# RAF Innsworth Married Quarters



## crickleymal (Dec 30, 2009)

I suppose this belongs here although it could easily belong in the residential thread. 

RAF Innsworth has been deserted for over a year now. The RAF have left and it has been renamed Imjim Barracks ready for whoever is coming in next. In the roads opposite the main site are loads of deserted streets with perhaps one house in 20 occupied. It's really quite eerie. I was taking some photographs when I had the sensation of being watched. I turned round and there was a bloke in a red shell suit peering at me round the corner of one of the houses. He vanished as soon as he realised I had seen him. A bit further on I encountered an army security patrol pickup truck and thought it prudent to drive off for a while then return. 

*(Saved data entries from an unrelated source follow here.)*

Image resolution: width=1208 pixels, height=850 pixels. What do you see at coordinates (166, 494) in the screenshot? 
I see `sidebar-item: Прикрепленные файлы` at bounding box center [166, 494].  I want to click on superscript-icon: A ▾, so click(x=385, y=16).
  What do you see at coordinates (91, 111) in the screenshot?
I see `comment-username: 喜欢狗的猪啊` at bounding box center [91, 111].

I think these must be other ranks quarters



























These probably are officers quarters. Nice detached houses











Seniors officers only?











A little bit boring but it's been a slow Christmas


----------



## bullmastiff (Dec 30, 2009)

oh MOD houseing at its best 
im betting there draughty and with paper thin doors aswell lol 

eerie pics kinda cool


----------



## borntobemild (Dec 31, 2009)

Officers quarters look practically new.

White ones look like they are prefabricated conccrete. Damp and cold.


----------



## crickleymal (Dec 31, 2009)

They are refurbishing some of them. Some govenrment scheme , no doubt prompted by the recent publicity about shite housing. I can't recall the "Mission Statement" of the builders but it's something like "Houses for Heroes".


----------



## godzilla73 (Dec 31, 2009)

"The barracks that time forgot" I know what you mean about rubbish govt. initiatives. These were probably done up just before being vacated


----------